Problems that arose over the Kashmir issue exacerbated when the Kargil conflict
broke out in May 1999 between the nuclear neighbours. Matters worsened when a
terrorist squad stormed the Indian Parliament in December 2001. India-Pakistan
relations reached an impasse when a million Indian and Pakistani soldiers were
mobilized for 10 months on the international border. These debacles proved
highly detrimental to India-Pakistan relations.
The
recent change of government in India offers a significant opportunity to
reconsider India-Pakistan nuclear policy. The United Progressive Alliance
Government in its manifesto has declared that it “will take the initiative to
have credible, transparent and verifiable confidence- building measures in
treaty form to minimize the risk of nuclear and missile conflict with Pakistan
and China.” Pakistan has also been actively propagating for a “strategic
restraint regime” in the sub-continent. In a quest for developing a
nuclear-safe, if not nuclear weapons-free zone, India and Pakistan identified
areas of convergence in order to make the nuclear dialogue result-oriented.
The
two-day talks concluded on a positive note with India and Pakistan enunciating a
seven-point programme for building nuclear confidence. These include upgrading
the existing hotline between the Directorate Generals of Military Operations (DGMOs);
establishing a dedicated and secure hotline between the foreign secretaries to
prevent misunderstandings; reiterating unilateral moratorium on further nuclear
tests; notifying missile flight-testing; working towards the implementation of
Lahore MoU; engaging in bilateral consultations on non-proliferation issues and
holding regular working-level meetings among all nuclear powers to address
issues of common concern.
Despite
the optimism, one cannot but question the efficacy of the measures aimed at
reducing the risk of nuclear danger. The proposal for establishing foreign
secretaries’ hotline which existed between 1991 and 1994 cannot be expected to
function effectively unless serviced by a control room, equipped and manned by
competent officers round the clock. Else, it will serve merely as an additional
means of communication. On the issue of further upgrading and securing the
hotline between the DGMOs, former army officials claim that the existing hotline
is secure enough. Ambiguity, thus, exists on the matter of hotlines. Prior
notification on missile flight-testing has little relevance when the nuclear
neighbours have reiterated their six-year old moratorium on nuclear tests.
In
a well researched article titled “Minimum Nuclear Deterrence Posture in South
Asia: An Overview”, Rodney W Jones, claims that India and Pakistan have nuclear
warheads in the ratio of 2:1. This is a matter of serious concern. The widely
prevalent view that nuclear powers do not engage in conventional war has been
falsified twice ? by Kargil and when India mobilized its forces on the border in
‘Operation Parakram’ to wage a limited war ? betraying a stability-instability
paradox. India and Pakistan have, however, realized their enormous
responsibility to promote a stable environment. To this extent, a secured
hotline between the foreign secretaries would prevent misunderstandings and
reduce accidental or unauthorized use of nuclear weapons. Talks must also be
negotiated by more senior level officers than just additional secretaries.
Moreover,
reaffirming their commitments on unilateral moratorium on conducting further
nuclear tests will only strengthen mutual confidence between both nations.

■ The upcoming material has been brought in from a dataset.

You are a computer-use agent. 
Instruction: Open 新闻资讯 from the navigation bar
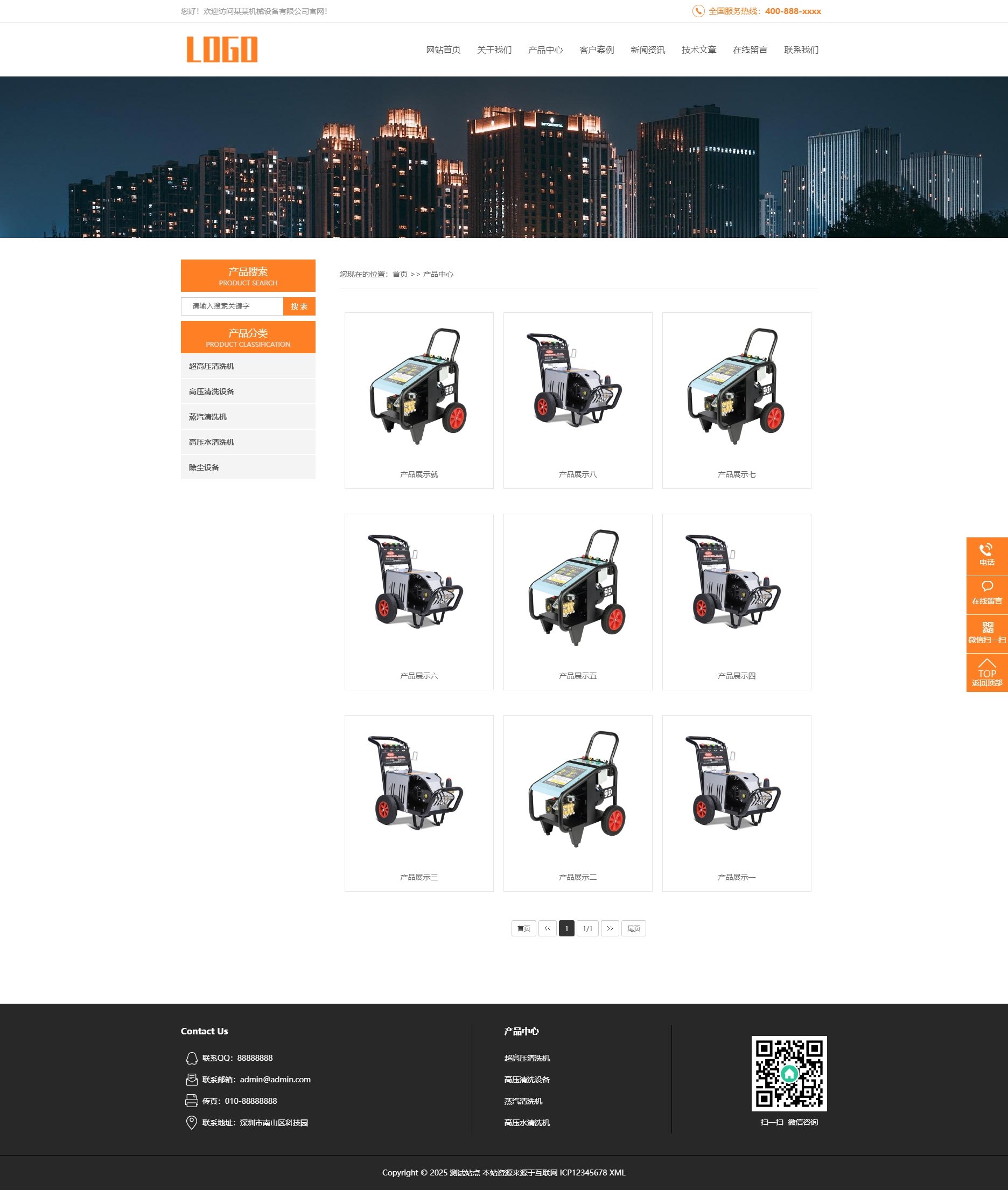[x=647, y=50]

Perhaps, the greatest scope for confidence-building provided by the talks lies
in a better understanding of each other’s nuclear doctrines. This increases the
possibility of exploring a common nuclear doctrine in the sub-continent. Regular
working-level meetings among world’s nuclear powers would imply recognition of
India and Pakistan as legitimate nuclear powers. It might also pave the way for
China to accept India’s proposal to evolve a common nuclear doctrine between New
Delhi, Beijing and Islamabad.
The
two-day nuclear talks constitute a small but helpful nudge to a nascent peace
process that began in February 1999. It is significant that a thaw has set in
between India and Pakistan. However, it cannot be claimed that this round has
made a substantial advance. It is to be hoped that subsequent rounds will usher
in prospects of rapidly reducing the possibility of nuclear exchange between the
two neighbours.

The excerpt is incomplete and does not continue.